A debate rages in Salem over the environmental impacts of the feral cat population. In the February issue of Salem Audubon’s newsletter, Ray Temple and Doug Spencer aptly define the two positions as, “concerns for bird populations by predation” on one side, and “the humane treatment of cats that no one owns” on the other.
The Humane Society of the United State estimates there are more than 70 million stray and feral cats in the United States. Temple and Spencer observe that in the wild the animals “have short, risky and often unpleasant lives due to disease, predation and starvation,” Though they dont explicitly recommend euthanasia, they suggest that people concerned with wildlife loss discuss with a veterinarian options for humane euthanasia.

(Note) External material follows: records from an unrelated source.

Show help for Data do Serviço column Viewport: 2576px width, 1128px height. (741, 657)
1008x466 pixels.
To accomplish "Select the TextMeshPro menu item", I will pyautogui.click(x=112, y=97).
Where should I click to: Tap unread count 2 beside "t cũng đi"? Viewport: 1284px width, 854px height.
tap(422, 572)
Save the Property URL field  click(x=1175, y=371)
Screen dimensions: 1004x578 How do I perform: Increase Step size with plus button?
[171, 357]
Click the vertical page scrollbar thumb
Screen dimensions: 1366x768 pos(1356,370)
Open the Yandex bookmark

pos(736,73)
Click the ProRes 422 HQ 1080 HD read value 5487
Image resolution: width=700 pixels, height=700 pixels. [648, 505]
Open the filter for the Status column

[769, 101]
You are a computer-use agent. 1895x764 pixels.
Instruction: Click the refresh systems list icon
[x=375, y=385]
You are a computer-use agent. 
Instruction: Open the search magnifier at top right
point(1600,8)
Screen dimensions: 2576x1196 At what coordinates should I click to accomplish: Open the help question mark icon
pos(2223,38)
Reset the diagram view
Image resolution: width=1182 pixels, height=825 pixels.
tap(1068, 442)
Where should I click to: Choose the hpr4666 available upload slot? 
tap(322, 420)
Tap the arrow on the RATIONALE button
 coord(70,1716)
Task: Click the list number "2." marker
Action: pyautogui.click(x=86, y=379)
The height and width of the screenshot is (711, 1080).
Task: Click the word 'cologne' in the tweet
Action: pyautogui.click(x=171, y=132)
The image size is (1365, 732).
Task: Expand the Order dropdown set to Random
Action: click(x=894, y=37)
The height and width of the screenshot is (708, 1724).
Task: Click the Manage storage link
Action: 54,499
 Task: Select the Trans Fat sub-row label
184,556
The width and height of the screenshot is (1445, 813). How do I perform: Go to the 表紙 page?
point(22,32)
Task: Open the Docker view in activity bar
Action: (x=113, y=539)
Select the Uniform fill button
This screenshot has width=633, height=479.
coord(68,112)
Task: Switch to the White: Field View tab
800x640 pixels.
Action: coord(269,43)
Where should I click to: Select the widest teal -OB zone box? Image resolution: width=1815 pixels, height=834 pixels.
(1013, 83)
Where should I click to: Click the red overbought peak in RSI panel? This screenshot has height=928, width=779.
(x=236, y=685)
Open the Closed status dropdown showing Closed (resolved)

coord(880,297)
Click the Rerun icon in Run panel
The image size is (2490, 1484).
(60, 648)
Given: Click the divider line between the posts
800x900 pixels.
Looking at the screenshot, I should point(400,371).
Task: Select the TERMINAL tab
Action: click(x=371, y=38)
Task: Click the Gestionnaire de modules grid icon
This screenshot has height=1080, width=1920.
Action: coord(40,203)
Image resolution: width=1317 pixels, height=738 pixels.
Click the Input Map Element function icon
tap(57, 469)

Salem is also the home of the Coalition Advocating for Animals (CAFA,), which, among other animal work, helps local people feeding stray cats with spay and neuter assistance. CAFA strongly believes in trap/neuter/release (TNR) a policy in which people trap unowned cats, have them neutered and return them to the wild. The group calls TNR “the most effective way to work with feral or free-roaming cats.”
In contrast with Temple and Spencer’s statement that neutered cats “are still bird predators,” CAFA cites a 2011 Australian study which showed that when feral cats were eliminated from islands off Australia, the rodent population of rats and rabbits exploded. This severely impacted birds living there because rats ate bird eggs and fledglings, and rabbits ate ground cover and nesting materials.
Alley Cat Allies is the largest national organization to back the TNR effort. Alley Cat Allies argues cats have lived out doors for more than 10,000 years and are a “natural part of the landscape.”
Citing evidence from scientific studies, Alley Cat Allies says most feral cats find food by scavenging, mostly on human garbage, rather than killing songbirds, and when they hunt, kill mostly rodents. They say a 2011 Smithsonian Institution study suggesting that feral cats kill too many wild birds is “irresponsible” and “biased.”
Though Alley Cat Allies agrees with the documented drop in wild bird populations, it blames “humans and human-led activities, including habitat loss, pollution and climate change,” rather than cats. Its Facebook pages includes tips on how to keep unowned cats warm in winter, outdoor feeding stations and other strategies to support feral animals.
Peer-reviewed science does not support both feral cat TNR and feral cat euthanasia as equally valid options.
World Conservation Union, an international group, included domestic cats in its list of “100 of the Worlds Worst Invasive Alien Species.” Species were selected, among other things, “on the basis of their serious impact on biological diversity.”
A 2009 Los Angeles study compared arguments of “feral cat advocates with scientific literature,” and found that “the scientific literature contradicts each of,” the most common claims used by TNR proponents.
Most significantly, the Smithsonian Institution’s Migratory Bird Center and the U.S. Fish and Wildlife Center assembled a comprehensive review of every U.S.-based cat predation study (excluding Hawaii and Alaska) in the scientific literature.
Published in December 2013, the study quantified bird and small mammal mortality.
“We estimate,” it concluded, “that free-ranging domestic cats kill 1.3–4.0 billion birds and 6.3–22.3 billion mammals annually. Un-owned cats, as opposed to owned pets, cause the majority of this mortality.”
The study’s findings suggest that “free-ranging cats… are likely the single greatest source of anthropogenic mortality for US birds and mammals.”
Salem nature advocate Aileen Kaye is alarmed by the damage done to wildlife by feral cats and the support they receive from the public. She cites the disproportionately large donations Oregonians give to support feral cats and TNR efforts, as opposed to contributions to other environmental causes, as revealed by the 2013 Willamette Week Give Guide.
“These people are short – sighted,” Kaye says, “and they do not understand the ecosystem.”